Capa dispara sus cámaras desde un jeep en unos campos invadidos por maleza de Thai Binh el 25 de mayo de 1954. El vehículo avanza despacio al paso de los soldados que van desactivando minas del Viet Minh. Al cuello una Nikon S cargada con película en color. Es una de las cámaras que le regalaron en Japón, donde fue agasajado como un héroe de guerra. En la mano su vieja Contax II cargada con blanco y negro, despierta de su letargo. No le convencen las tomas elevadas, quiere mejores fotos, más cercanas y se baja del vehículo. Color, blanco y negro, mente dividida. Las publicaciones cada vez insertan más fotos en color en sus páginas y Capa nunca fue dogmático en los planteamientos de su trabajo. El color estuvo presente siempre en la mente del fotógrafo. Desde la Guerra Civil española, utiliza blanco y negro y color. Dos lenguajes, dos maneras de ver el mundo desde distintos ángulos; la realidad del color y la verdad del blanco y negro. Buscador incansable de nuevas fórmulas, llegó a afirmar un poco después de nacer Magnum que la fotografía de prensa estaba acabada, que el futuro del reporterismo gráfico pasaba por la televisión, que debían pedir a los fotógrafos de la agencia que no sólo hiciesen fotografías, que también filmasen. La Leica, con la que fotografió la Guerra Civil, se la regaló a Gerda Taro, se pasó al sistema Contax y luego a las flamantes Nikon. La búsqueda de la innovación técnica contrastaba con su manera de fotografiar, encuadres clásicos, ortodoxos, cargados de equilibrio y contenidos sublimes. En cierta ocasión amonestó a Cartier-Bresson para que no se dejase encasillar como artista, defendiendo la identidad del graphic reporter. Una foto marcó definitivamente la vida Capa, la muerte del miliciano Federico Borrell en la localidad cordobesa de Espejo, cerca de Cerro Muriano. La sombra de sus grises perseguiría a Capa hasta el fin de sus días. Con sólo 24 años había hecho una de las fotos más icónicas de la historia de la fotografía. ¿Qué imagen podría superar ese blanco y negro de perfecto desenfoque, en el mismo momento que un hombre pierde su vida? La búsqueda de Capa era el reflejo de sí mismo, una desasosegante inquietud por sondear nuevos caminos en búsqueda de la definición completa del hombre, por denunciar el horror de las guerras, por fotografiar la dignidad eterna de los perdedores y por hallar la belleza sondeando los caminos de la heterodoxia. Siempre dando un paso adelante, un poco más cercano.

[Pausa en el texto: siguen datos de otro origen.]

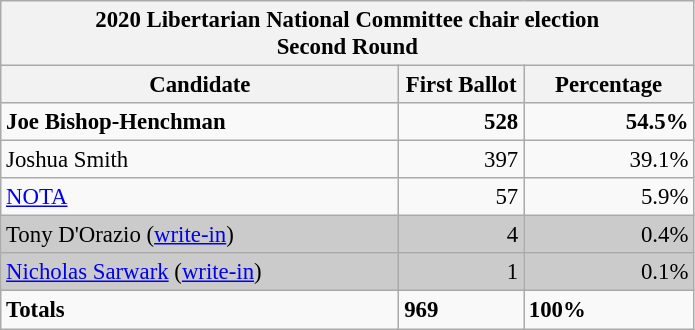
0.1% [609, 273]
54.5% [609, 122]
Tony D'Orazio (write-in) [200, 235]
1 [462, 273]
397 [462, 160]
969 [462, 310]
0.4% [609, 235]
Percentage [609, 85]
39.1% [609, 160]
5.9% [609, 197]
Nicholas Sarwark (write-in) [200, 273]
Joe Bishop-Henchman [200, 122]
100% [609, 310]
528 [462, 122]
NOTA [200, 197]
57 [462, 197]
Joshua Smith [200, 160]
2020 Libertarian National Committee chair election Second Round [348, 34]
First Ballot [462, 85]
Totals [200, 310]
Candidate [200, 85]
4 [462, 235]
Return the [x, y] coordinate for the center point of the cell that contains the specified text.  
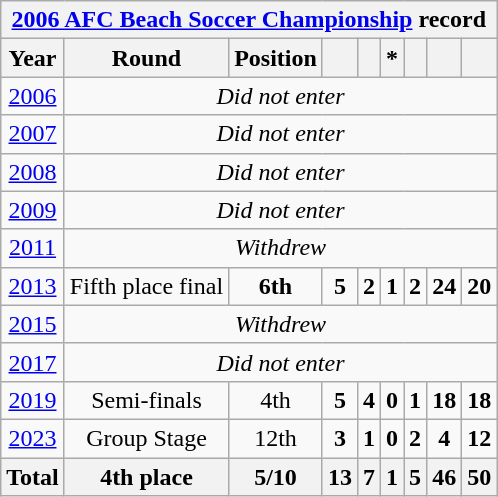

Escuchan una explosión cercana. El oficial francés salta del jeep. Capa ha desaparecido del campo visual. Corren en dirección al humo. Capa está en el suelo con un último hálito de vida, una mina le ha destrozado la pierna y ha alcanzado su pecho. Le gritan pero a duras penas balbucea algo ininteligible mientras que se aferra con fuerza a su cámara. Organizan la evacuación pero no se puede hacer nada, Capa ha muerto. El fotógrafo que se inventó así mismo moviéndose en los grises infinitos, muere como murió su amada Gerda, con una cámara en la mano. Sus dos últimas fotos son segundos contiguos de una misma escena, una en blanco y negro y otra en color.